1. Go to Optimization | HTTP Compression | Policies | Add. First, we need to change to classic syntax because of the global configuration of the policy type.

2. Next, add an expression in the Expression window. Note that we can choose from a list of predefined expressions.

3. As an example, we can choose General and HTTP client is Microsoft Internet Explorer, and add the action Compress.

4. The expression should be similar to the one shown in the following screenshot:

Creating custom compression policies

5. Click on Add Expression, and then on Create.

6. If we choose Add here, we can define a custom expression based upon the URL, header, IP, and so on. I'm not going to cover all the different types of expressions that we can use. Citrix has a good overview of the different expressions we can use in classic syntax at

7. After we have created the policy, we have to either bind the policy to a service or bind it globally. Go to Compression Policy Manager | Switch to Classic Syntax | Global. Then, click on Insert Policy and choose the newly created policy.


An important point to note is that classic and default syntaxes can perform the same type of evaluations, but the default syntax policies can also analyze deeper within the data, for example, the body of a HTTP request. It is therefore recommended to start using default syntax policies.

Testing our compression policies

If you wish to test a policy against a service, bind it to the service and define a low-numbered priority to make sure that it applies before other policies. In this example, we've added the newly created policy to the global level, and set it at priority 100 so that we can make sure that the policy is applied for all connections made from Internet Explorer. We can also unbind all the other policies to make sure that no other policies interfere with the one for Internet Explorer.

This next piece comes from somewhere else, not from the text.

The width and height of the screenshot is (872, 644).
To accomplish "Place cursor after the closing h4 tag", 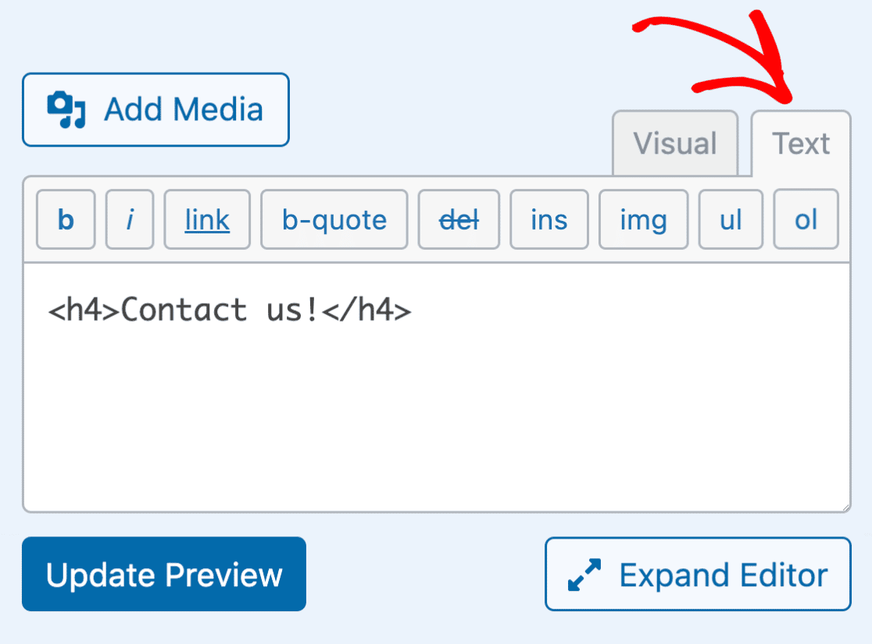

So, when we try to open a connection from Internet Explorer, we will be able to see from the packets that the traffic is compressed from the HTTP request header. We can see this in the following screenshot in the Content-Encoding field, which says it is compressed with gzip.

Testing our compression policies

If we do the same for Google Chrome and analyze the traffic in Wireshark, we can see in the following screenshot that the traffic is not compressed and the data is sent in clear text, as there is no policy that involves an expression containing an action for Google Chrome:

Testing our compression policies

We have now created a custom policy for Internet Explorer users and explored the different options for compression and how it works. It is time to continue on with the other optimization feature, that is, caching.


With the use of caching, we allow NetScaler to store frequently accessed objects in its cache area, which uses the RAM of the appliance as storage. Note that the MPX utilizes the SSD drive as the cache drive. This allows NetScaler to serve clients directly without requiring a trip to the backend servers. This offloads the backend servers and improves the overall performance of the services.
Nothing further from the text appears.